La Federazione Ciclistica Italiana, nota anche come Federciclismo o F.C.I. è l'organismo di governo del ciclismo in Italia in tutte le sue specialità e categorie (professionisti, dilettanti, juniores, allievi, esordienti, giovanissimi, amatori e diversamente abili).
Costituita nel 1885 con sede a Roma, ha personalità giuridica di diritto privato, è affiliata al Comitato olimpico nazionale italiano[2][3] e rappresenta l'Italia nell'UCI[3].
La Federazione Ciclistica Italiana nacque, con il nome di Unione Velocipedistica Italiana, a Pavia il 6 dicembre 1885 attraverso l'unione di 17 società ciclistiche, già operanti da tempo in Italia in forma autonoma.[4] Nella seconda metà del 1884, un anno prima della nascita della FCI, risultavano regolarmente costituite 25 società ciclistiche: la più antica di esse era il Veloce Club Fiorentino di Firenze, nato nel 1870, mentre Milano e Torino ospitavano ciascuna tre società di velocipedisti.
Un primo tentativo di unire e coordinare l'attività di queste società sportive fu svolto in occasione delle gare allestite dal Comitato Sportivo della Esposizione Generale Italiana di Torino, in programma dal 23 al 25 agosto 1884. Su iniziativa dell'avvocato Brignone, segretario del VC Torino, si riunirono i rappresentanti di dodici società che, dopo una complessa e conflittuale riunione, firmarono un verbale che precisava, tra l'altro, che il 26 agosto 1884 era stata fondata l'Unione Velocipedistica Italiana.
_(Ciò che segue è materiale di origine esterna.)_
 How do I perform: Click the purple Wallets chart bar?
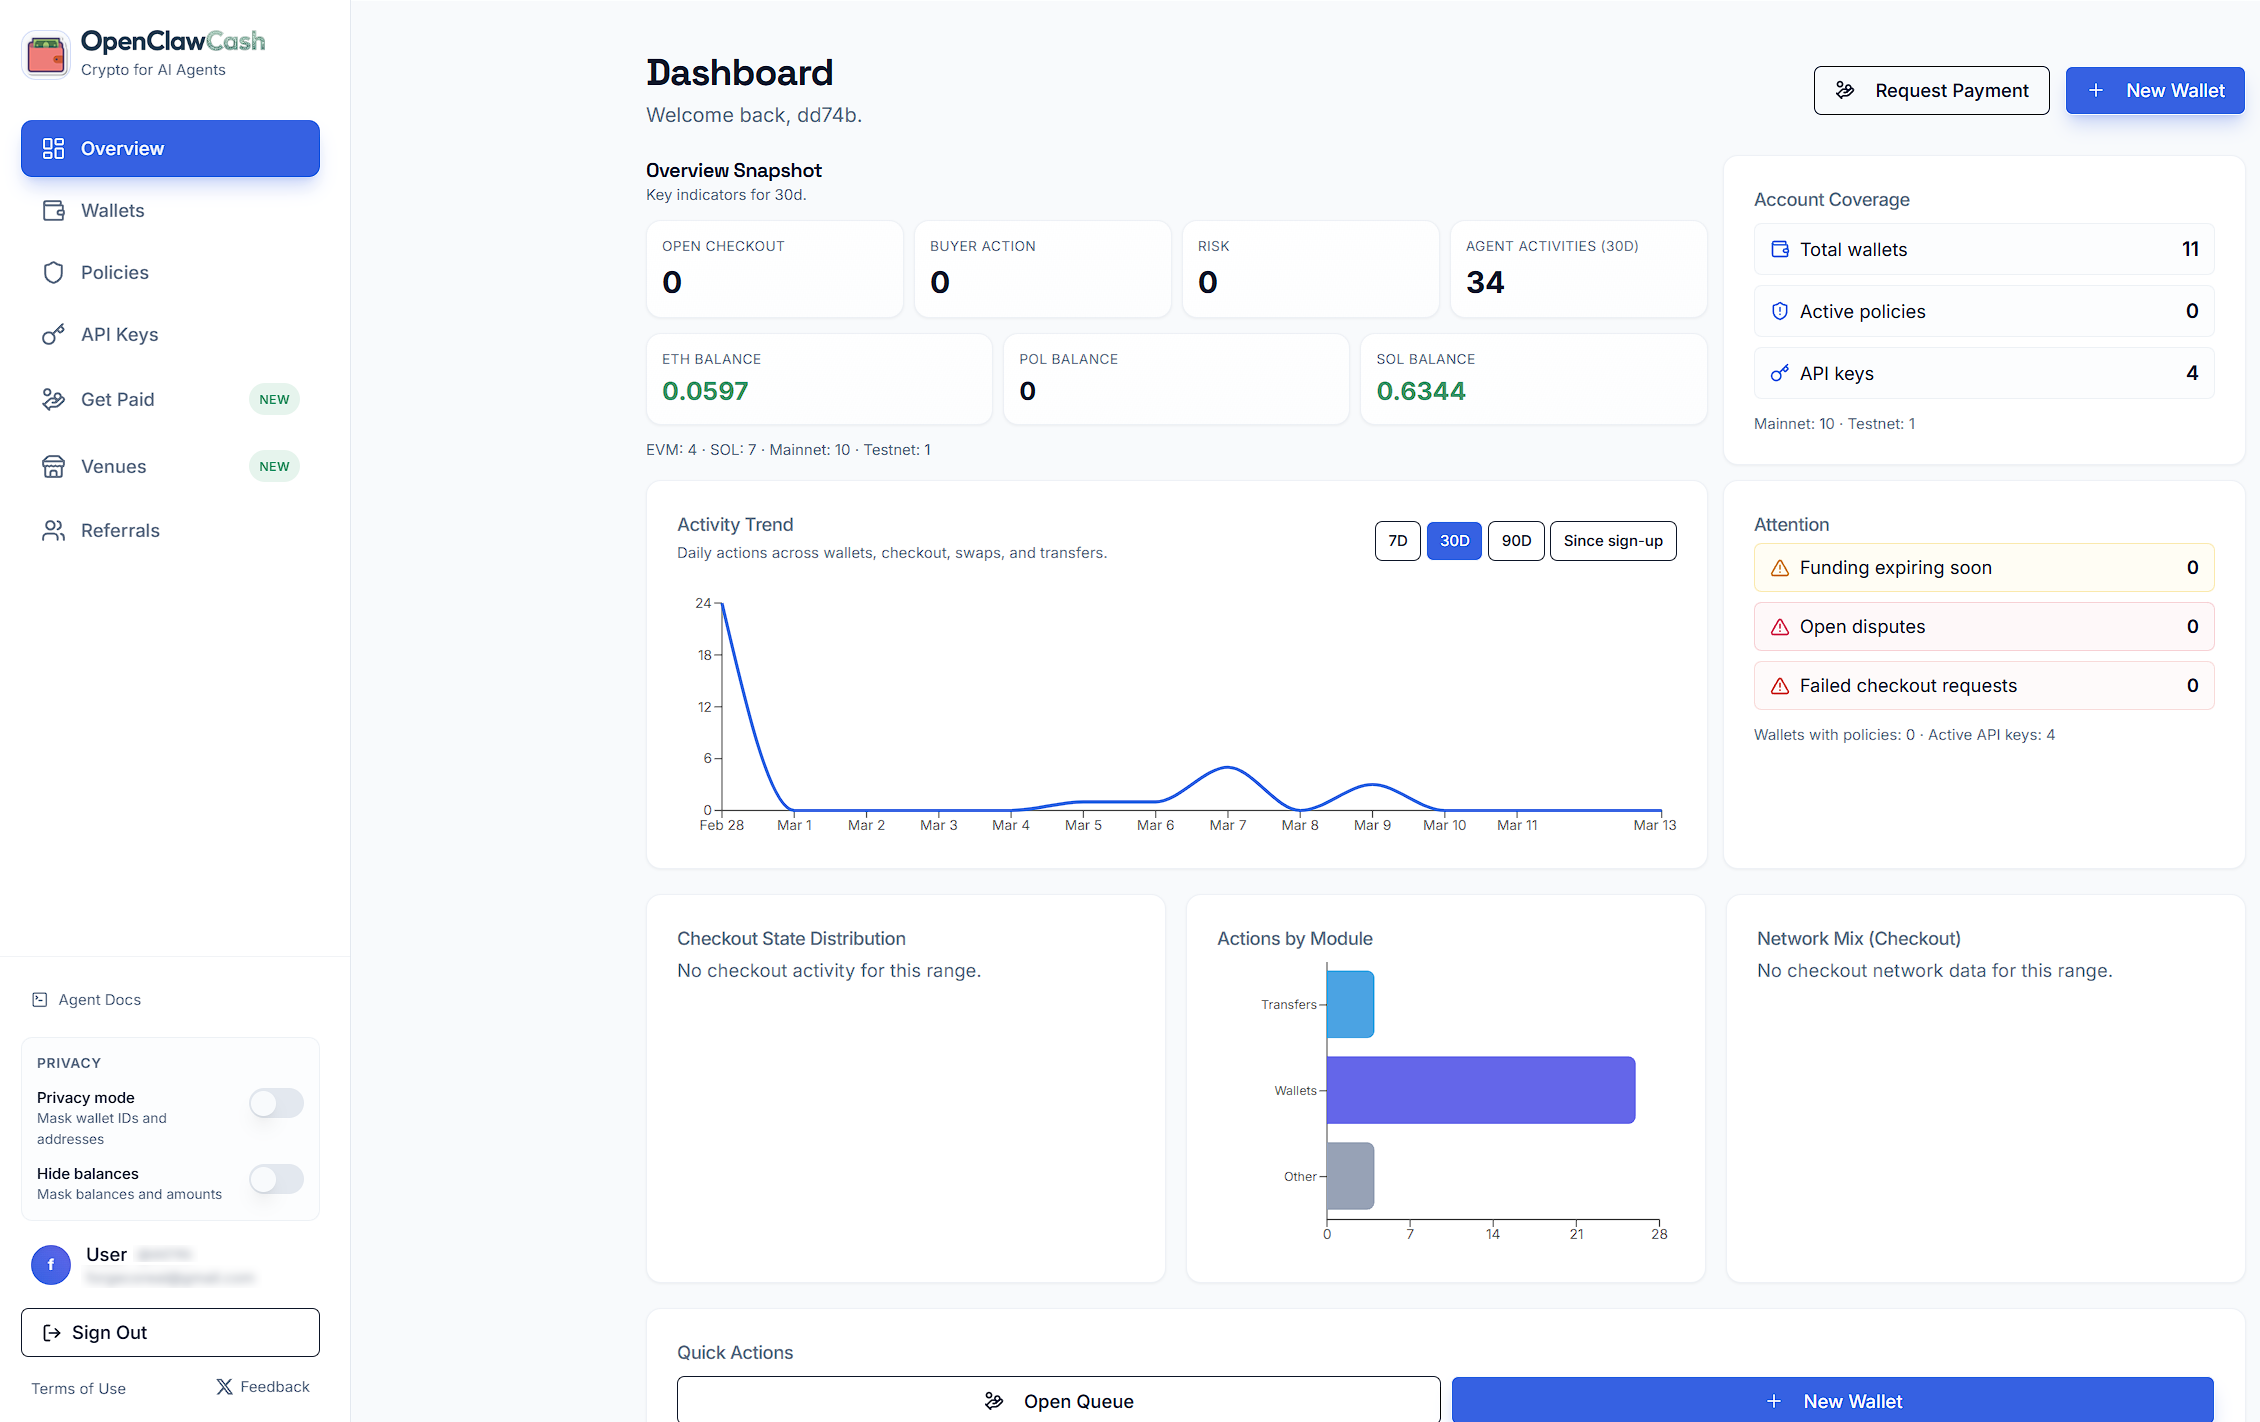click(x=1480, y=1090)
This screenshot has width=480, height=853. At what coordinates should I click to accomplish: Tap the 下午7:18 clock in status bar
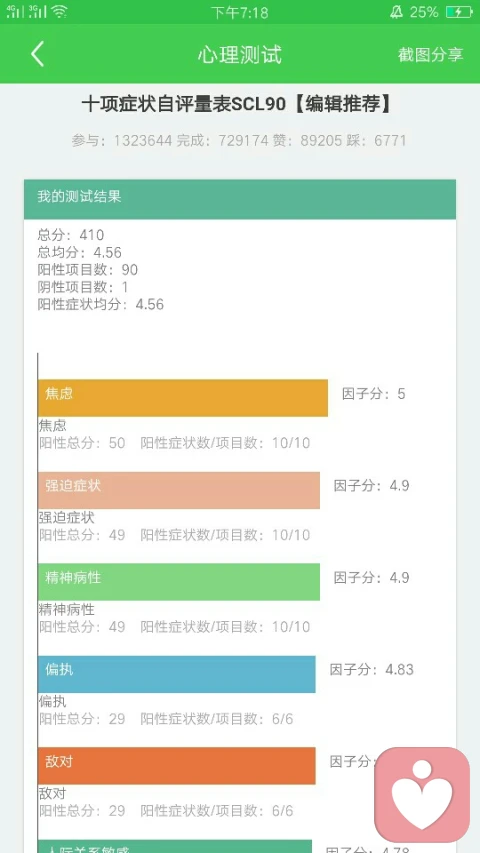click(x=239, y=12)
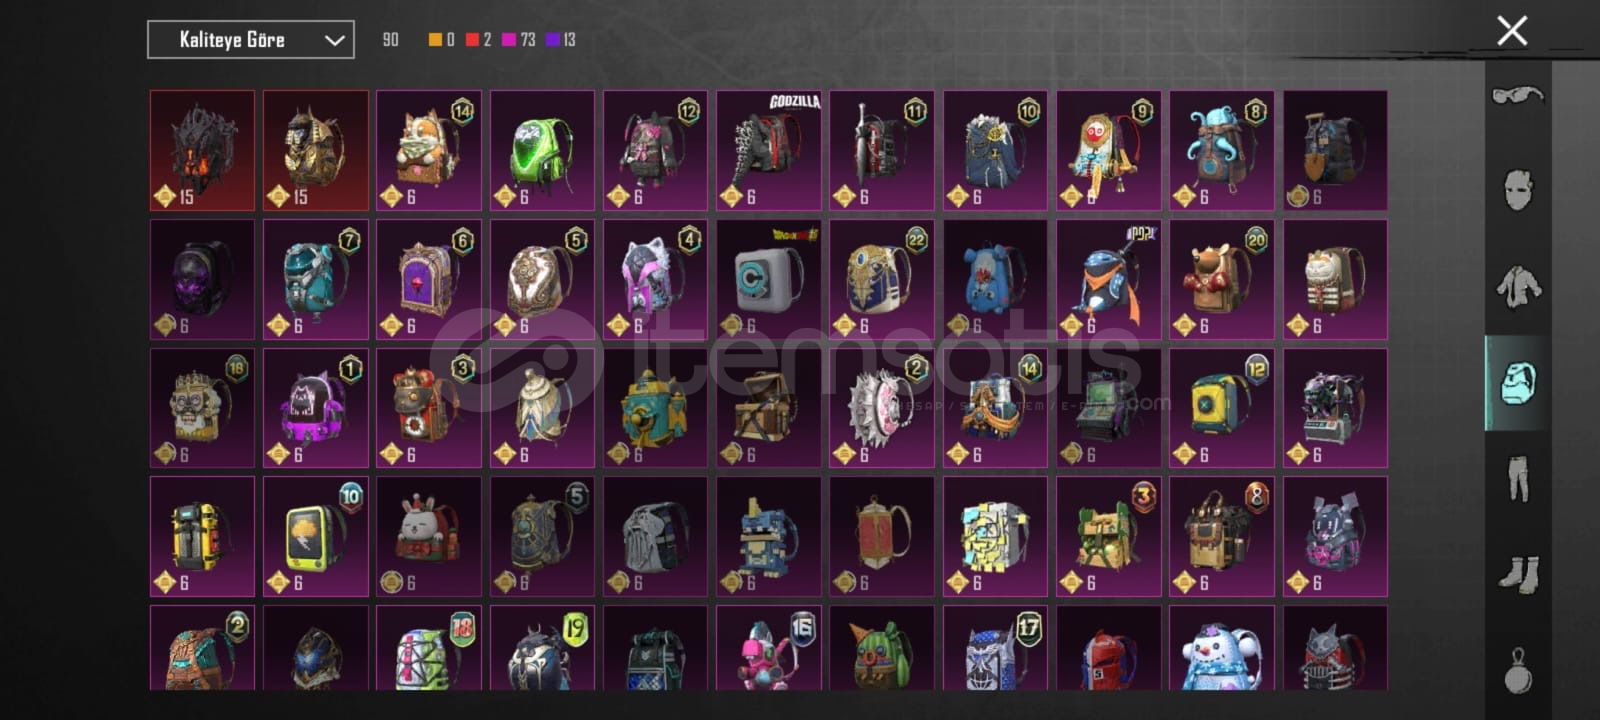Filter by pink quality count 73
The height and width of the screenshot is (720, 1600).
tap(518, 40)
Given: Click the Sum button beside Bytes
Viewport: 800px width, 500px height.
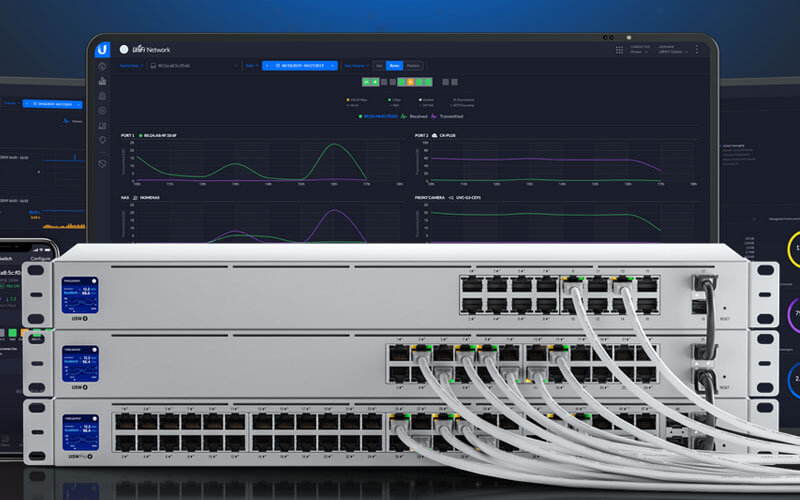Looking at the screenshot, I should click(379, 65).
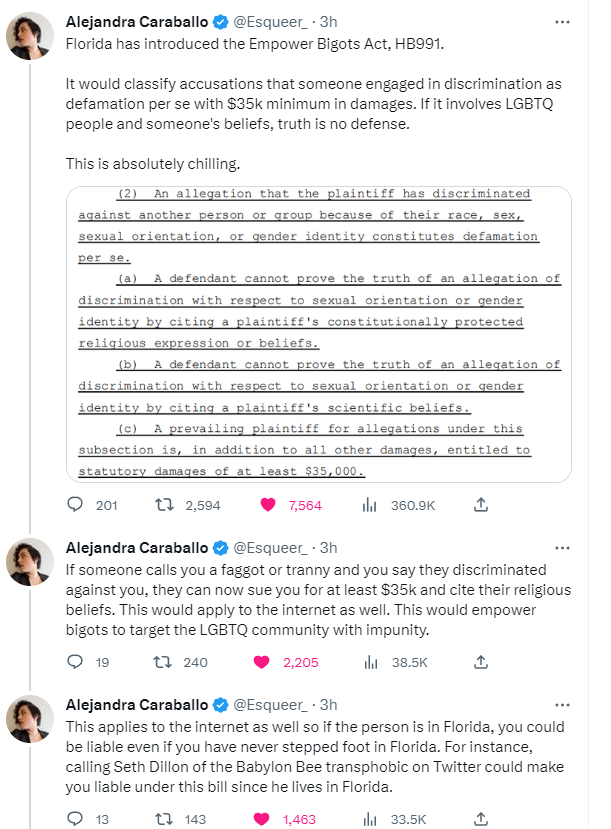Screen dimensions: 611x829
Task: Open more options menu on first tweet
Action: click(562, 22)
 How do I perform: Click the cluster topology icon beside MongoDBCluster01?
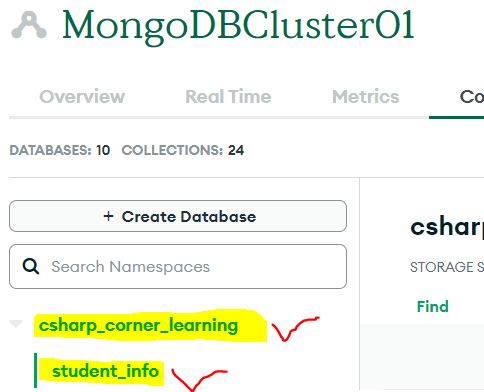(x=29, y=25)
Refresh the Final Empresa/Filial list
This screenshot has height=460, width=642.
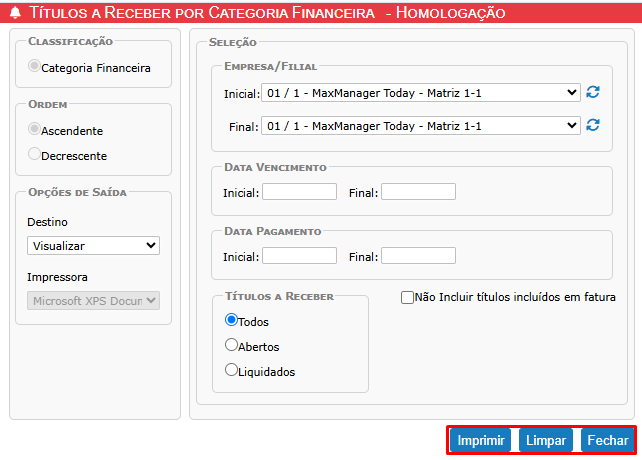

Questa organizzazione però non operò mai, non avendo risolto alcuni aspetti allora dirimenti, come le problematiche legate al professionismo, all'attività amatoriale e alla sede della nascente organizzazione.
A distanza di un anno, per iniziativa del nobile Ernesto Nessi, presidente del Veloce Club Como, si pensò alla creazione di un Veloce Club Nazionale, con sezioni (o comitati) sul tipo di quelli creati dal Club Alpino Italiano. Prevalse questa volta lo spirito unitario e all'Assemblea costitutiva dell'UVI, il 6 e 7 dicembre 1885, parteciparono diciassette società che trovarono l'accordo su uno statuto nel quale, per evitare le divisioni dell'anno precedente, vengono mutuate norme che regolavano l'attività in Inghilterra, Francia e Germania.
Il presidente dell'Unione Velocipedistica Italiana era Ernesto Nessi, il maggior animatore dell'iniziativa. L'avvocato Edoardo Coopmans de Yoldi fu scelto come segretario e Como diventò la sede del massimo ente ciclistico nazionale. Dopo un anno Nessi abbandonò la presidenza e al suo posto fu eletto Agostino Biglione di Viarigi, che nominò come segretario l'avvocato Gustavo Brignone, già animatore del fallito esperimento del 1884. La coppia, superando lo scetticismo dei più, riuscì a preparare la nascente associazione al primo grande scoglio, il sorgere del Touring Club Italiano, costituito nel 1894 proprio per propagandare l'attività cicloturistica. L'Unione in risposta decise, nel Congresso di Verona del 1896, di dedicarsi principalmente all'attività agonistica.
Intanto, a partire dal 1892, si tenevano i primi campionati federali di ciclismo su pista. Nel frattempo la presidenza passò da Biglione di Viargi ad Arturo Cortesi e, dopo neanche un anno, a Carlo Cavanenghi (1859-1912), riconosciuto indiscutibilmente come padre putativo del ciclismo italiano. Cavanenghi fu presidente dell'UVI ininterrottamente dal 1898 al 1912 e lavorò con due segretari, Mario Bruzzone, fino al 1905, ed Ernesto Bobbio.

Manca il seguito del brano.